Das Gesundheitswesen steht vor zahlreichen Herausforderungen, die von zunehmender Unterversorgung bis hin zu steigenden Kosten und knappen Ressourcen reichen. Trotz umfangreicher Reformen und Bemühungen, die medizinische Versorgung zu verbessern, bleiben viele strukturelle Probleme ungelöst. In diesem Zusammenhang stellt sich die Frage, ob die bestehenden Hierarchien und Ineffizienzen durch die aktuell im Vordergrund stehende Akademisierung medizinischer Berufe weiter verfestigt werden.
In diesem Artikel geht es nicht darum, die Akademisierung im Gesundheitswesen in Frage zu stellen, sondern vielmehr darum, die Diskussion über ihren Auftrag und ihre Möglichkeiten anzuregen. Wir beleuchten die strukturellen Hindernisse, die durch die Dominanz der Ärzte entstehen, und zeigen auf, wie eine Neuausrichtung der Rollen und Verantwortlichkeiten zu einer besseren Arbeitszufriedenheit und einer höheren Qualität der Patientenversorgung führen könnte. Wissenschaftliche Forschung in allen Bereichen der medizinischen Aktivitäten ist die Grundlage einer evidenzbasierten Arbeit, die sich an die Regeln des Clinical Reasoning hält.

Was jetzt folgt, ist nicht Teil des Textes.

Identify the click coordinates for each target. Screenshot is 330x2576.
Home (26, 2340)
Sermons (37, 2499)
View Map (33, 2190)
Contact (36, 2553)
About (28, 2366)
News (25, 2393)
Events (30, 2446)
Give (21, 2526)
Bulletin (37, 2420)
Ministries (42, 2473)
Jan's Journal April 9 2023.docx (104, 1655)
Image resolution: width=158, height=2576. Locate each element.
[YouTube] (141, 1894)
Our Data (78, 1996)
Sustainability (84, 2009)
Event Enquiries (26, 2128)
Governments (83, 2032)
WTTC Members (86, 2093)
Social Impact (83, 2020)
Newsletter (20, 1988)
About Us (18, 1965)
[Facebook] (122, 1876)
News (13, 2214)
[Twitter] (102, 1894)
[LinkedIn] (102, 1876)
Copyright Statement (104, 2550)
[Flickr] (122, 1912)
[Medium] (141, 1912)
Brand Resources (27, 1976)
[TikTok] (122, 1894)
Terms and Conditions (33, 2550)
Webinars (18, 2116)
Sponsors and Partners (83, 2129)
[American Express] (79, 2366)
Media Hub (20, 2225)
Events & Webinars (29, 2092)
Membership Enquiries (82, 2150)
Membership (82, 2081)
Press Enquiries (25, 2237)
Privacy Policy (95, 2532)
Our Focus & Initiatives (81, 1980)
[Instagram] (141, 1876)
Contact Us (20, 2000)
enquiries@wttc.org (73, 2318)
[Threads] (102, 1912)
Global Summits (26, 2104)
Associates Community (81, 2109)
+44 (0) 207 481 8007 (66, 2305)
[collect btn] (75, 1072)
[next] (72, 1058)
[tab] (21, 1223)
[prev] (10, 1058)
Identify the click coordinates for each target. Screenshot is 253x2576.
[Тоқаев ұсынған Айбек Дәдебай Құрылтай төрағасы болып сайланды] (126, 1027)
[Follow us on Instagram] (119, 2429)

Aktuelle Situation im Gesundheitswesen:
Das deutsche Gesundheitssystem sieht sich mit einer Vielzahl von Problemen konfrontiert. Zum einen gibt es eine zunehmende Unterversorgung in ländlichen Gebieten, wo Patienten oft lange Wartezeiten und weite Wege in Kauf nehmen müssen, um medizinische Hilfe zu erhalten. Laut einer Studie des Robert Koch-Instituts (RKI) aus dem Jahr 2021 geben über 25 % der Menschen in ländlichen Gebieten an, dass sie Schwierigkeiten haben, zeitnah einen Arzttermin zu bekommen [^Hoerold et al., 2021] Gleichzeitig werden die Ressourcen – sei es in Form von Personal oder finanziellen Mitteln – immer knapper.
Finanzielle Ressourcen
Steigende Kosten belasten sowohl die Krankenkassen als auch die Patienten. Die Ausgaben für das Gesundheitswesen in Deutschland stiegen im Jahr 2022 auf über 440 Milliarden Euro, was einem Anstieg von rund 4% im Vergleich zum Vorjahr entspricht [^Gesundheitsausgaben nach Leistungsarten]
Fachkräftemangel
Es gibt einen deutlichen Fachkräftemangel in vielen Bereichen des deutschen Gesundheitssystems. So auch in den Therapieberufen wie Physiotherapie, Ergotherapie und Logopädie. Schon 2016 wurde in sieben Bundesländern ein klarer Mangel an Physiotherapeuten ermittelt. Bis 2019 stieg diese Zahl auf 14 Bundesländer an, wobei lediglich in Hamburg kein Fachkräftemangel festgestellt wurde und in Bremen aufgrund zu weniger Daten keine Beurteilung vorgenommen werden konnte. Die Deutsche Krankenhausgesellschaft (DKG) erklärte 2021: „Mittlerweile spüren die Krankenhäuser verstärkt den Fachkräftemangel und haben trotz großen Engagements erhebliche Probleme, offene Stellen im Bereich der Physiotherapie zu besetzen“[^Fachkräftemangel in Therapieberufen]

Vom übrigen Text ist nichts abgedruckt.